▶ What you will do: What is needed is an exact copy of all the records.

▶ Items listed in a dataset:
++++++++++++++++++++

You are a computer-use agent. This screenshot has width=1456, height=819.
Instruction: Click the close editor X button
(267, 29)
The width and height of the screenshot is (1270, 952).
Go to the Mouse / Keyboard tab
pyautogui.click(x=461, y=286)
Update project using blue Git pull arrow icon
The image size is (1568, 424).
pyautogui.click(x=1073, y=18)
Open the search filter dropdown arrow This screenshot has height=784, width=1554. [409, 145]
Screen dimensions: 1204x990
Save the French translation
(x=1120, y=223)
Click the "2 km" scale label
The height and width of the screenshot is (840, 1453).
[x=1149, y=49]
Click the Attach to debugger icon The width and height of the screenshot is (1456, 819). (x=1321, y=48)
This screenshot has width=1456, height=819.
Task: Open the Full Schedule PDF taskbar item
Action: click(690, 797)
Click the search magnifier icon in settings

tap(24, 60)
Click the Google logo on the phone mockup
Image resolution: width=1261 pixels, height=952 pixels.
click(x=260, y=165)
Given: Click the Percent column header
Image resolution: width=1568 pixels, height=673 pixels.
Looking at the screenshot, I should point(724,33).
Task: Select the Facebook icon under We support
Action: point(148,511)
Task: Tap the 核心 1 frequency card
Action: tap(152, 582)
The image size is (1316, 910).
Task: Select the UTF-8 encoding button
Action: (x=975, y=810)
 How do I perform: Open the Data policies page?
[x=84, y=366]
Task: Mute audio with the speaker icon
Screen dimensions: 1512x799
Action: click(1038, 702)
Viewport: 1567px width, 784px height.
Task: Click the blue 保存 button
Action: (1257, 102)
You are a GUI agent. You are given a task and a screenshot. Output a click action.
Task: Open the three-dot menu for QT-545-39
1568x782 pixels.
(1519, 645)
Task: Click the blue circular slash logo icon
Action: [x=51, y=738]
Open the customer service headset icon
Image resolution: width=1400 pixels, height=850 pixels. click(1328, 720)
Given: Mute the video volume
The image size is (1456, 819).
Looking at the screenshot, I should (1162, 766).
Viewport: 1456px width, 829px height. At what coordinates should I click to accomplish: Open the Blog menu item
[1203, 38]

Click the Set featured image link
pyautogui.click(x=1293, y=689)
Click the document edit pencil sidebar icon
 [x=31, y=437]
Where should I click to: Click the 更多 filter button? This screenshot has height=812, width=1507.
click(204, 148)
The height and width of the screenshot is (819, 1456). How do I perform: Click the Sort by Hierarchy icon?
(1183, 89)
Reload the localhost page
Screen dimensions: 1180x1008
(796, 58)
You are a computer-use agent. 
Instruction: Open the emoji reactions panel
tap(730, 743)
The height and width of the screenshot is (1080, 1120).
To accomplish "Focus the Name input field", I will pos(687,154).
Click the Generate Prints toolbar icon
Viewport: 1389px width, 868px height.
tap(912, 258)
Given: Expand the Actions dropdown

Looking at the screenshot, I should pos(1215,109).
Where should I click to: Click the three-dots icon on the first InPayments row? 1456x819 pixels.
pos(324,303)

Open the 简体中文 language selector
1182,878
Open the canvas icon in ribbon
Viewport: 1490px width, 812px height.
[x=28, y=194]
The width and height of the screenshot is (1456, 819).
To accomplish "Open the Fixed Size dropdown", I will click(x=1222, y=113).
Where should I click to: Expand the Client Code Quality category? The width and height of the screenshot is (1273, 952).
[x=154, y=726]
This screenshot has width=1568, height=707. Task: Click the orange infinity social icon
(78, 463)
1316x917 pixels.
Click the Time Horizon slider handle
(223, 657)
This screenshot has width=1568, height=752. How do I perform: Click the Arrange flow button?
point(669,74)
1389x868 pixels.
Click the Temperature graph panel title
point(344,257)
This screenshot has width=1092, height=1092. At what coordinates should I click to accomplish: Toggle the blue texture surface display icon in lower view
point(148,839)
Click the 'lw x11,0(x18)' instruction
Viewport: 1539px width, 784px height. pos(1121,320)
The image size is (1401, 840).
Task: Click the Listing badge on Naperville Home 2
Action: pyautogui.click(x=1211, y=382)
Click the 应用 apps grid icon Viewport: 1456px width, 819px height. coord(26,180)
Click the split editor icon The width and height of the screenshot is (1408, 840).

++++++++++++++++++++

▶ Response to the exercise:
You are a computer-use agent. This screenshot has width=1456, height=819.
Instruction: Click the close editor X button
(267, 29)
The width and height of the screenshot is (1270, 952).
Go to the Mouse / Keyboard tab
pyautogui.click(x=461, y=286)
Update project using blue Git pull arrow icon
The image size is (1568, 424).
pyautogui.click(x=1073, y=18)
Open the search filter dropdown arrow This screenshot has height=784, width=1554. [409, 145]
Screen dimensions: 1204x990
Save the French translation
(x=1120, y=223)
Click the "2 km" scale label
The height and width of the screenshot is (840, 1453).
[x=1149, y=49]
Click the Attach to debugger icon The width and height of the screenshot is (1456, 819). (x=1321, y=48)
This screenshot has width=1456, height=819.
Task: Open the Full Schedule PDF taskbar item
Action: click(690, 797)
Click the search magnifier icon in settings

tap(24, 60)
Click the Google logo on the phone mockup
Image resolution: width=1261 pixels, height=952 pixels.
click(x=260, y=165)
Given: Click the Percent column header
Image resolution: width=1568 pixels, height=673 pixels.
Looking at the screenshot, I should point(724,33).
Task: Select the Facebook icon under We support
Action: point(148,511)
Task: Tap the 核心 1 frequency card
Action: tap(152, 582)
The image size is (1316, 910).
Task: Select the UTF-8 encoding button
Action: (x=975, y=810)
 How do I perform: Open the Data policies page?
[x=84, y=366]
Task: Mute audio with the speaker icon
Screen dimensions: 1512x799
Action: click(1038, 702)
Viewport: 1567px width, 784px height.
Task: Click the blue 保存 button
Action: (1257, 102)
You are a GUI agent. You are given a task and a screenshot. Output a click action.
Task: Open the three-dot menu for QT-545-39
1568x782 pixels.
(1519, 645)
Task: Click the blue circular slash logo icon
Action: [x=51, y=738]
Open the customer service headset icon
Image resolution: width=1400 pixels, height=850 pixels. click(1328, 720)
Given: Mute the video volume
The image size is (1456, 819).
Looking at the screenshot, I should (1162, 766).
Viewport: 1456px width, 829px height. At what coordinates should I click to accomplish: Open the Blog menu item
[1203, 38]

Click the Set featured image link
pyautogui.click(x=1293, y=689)
Click the document edit pencil sidebar icon
 [x=31, y=437]
Where should I click to: Click the 更多 filter button? This screenshot has height=812, width=1507.
click(204, 148)
The height and width of the screenshot is (819, 1456). How do I perform: Click the Sort by Hierarchy icon?
(1183, 89)
Reload the localhost page
Screen dimensions: 1180x1008
(796, 58)
You are a computer-use agent. 
Instruction: Open the emoji reactions panel
tap(730, 743)
The height and width of the screenshot is (1080, 1120).
To accomplish "Focus the Name input field", I will pos(687,154).
Click the Generate Prints toolbar icon
Viewport: 1389px width, 868px height.
tap(912, 258)
Given: Expand the Actions dropdown

Looking at the screenshot, I should pos(1215,109).
Where should I click to: Click the three-dots icon on the first InPayments row? 1456x819 pixels.
pos(324,303)

Open the 简体中文 language selector
1182,878
Open the canvas icon in ribbon
Viewport: 1490px width, 812px height.
[x=28, y=194]
The width and height of the screenshot is (1456, 819).
To accomplish "Open the Fixed Size dropdown", I will click(x=1222, y=113).
Where should I click to: Expand the Client Code Quality category? The width and height of the screenshot is (1273, 952).
[x=154, y=726]
This screenshot has width=1568, height=707. Task: Click the orange infinity social icon
(78, 463)
1316x917 pixels.
Click the Time Horizon slider handle
(223, 657)
This screenshot has width=1568, height=752. How do I perform: Click the Arrange flow button?
point(669,74)
1389x868 pixels.
Click the Temperature graph panel title
point(344,257)
This screenshot has width=1092, height=1092. At what coordinates should I click to accomplish: Toggle the blue texture surface display icon in lower view
point(148,839)
Click the 'lw x11,0(x18)' instruction
Viewport: 1539px width, 784px height. pos(1121,320)
The image size is (1401, 840).
Task: Click the Listing badge on Naperville Home 2
Action: pyautogui.click(x=1211, y=382)
Click the 应用 apps grid icon Viewport: 1456px width, 819px height. coord(26,180)
Click the split editor icon The width and height of the screenshot is (1408, 840).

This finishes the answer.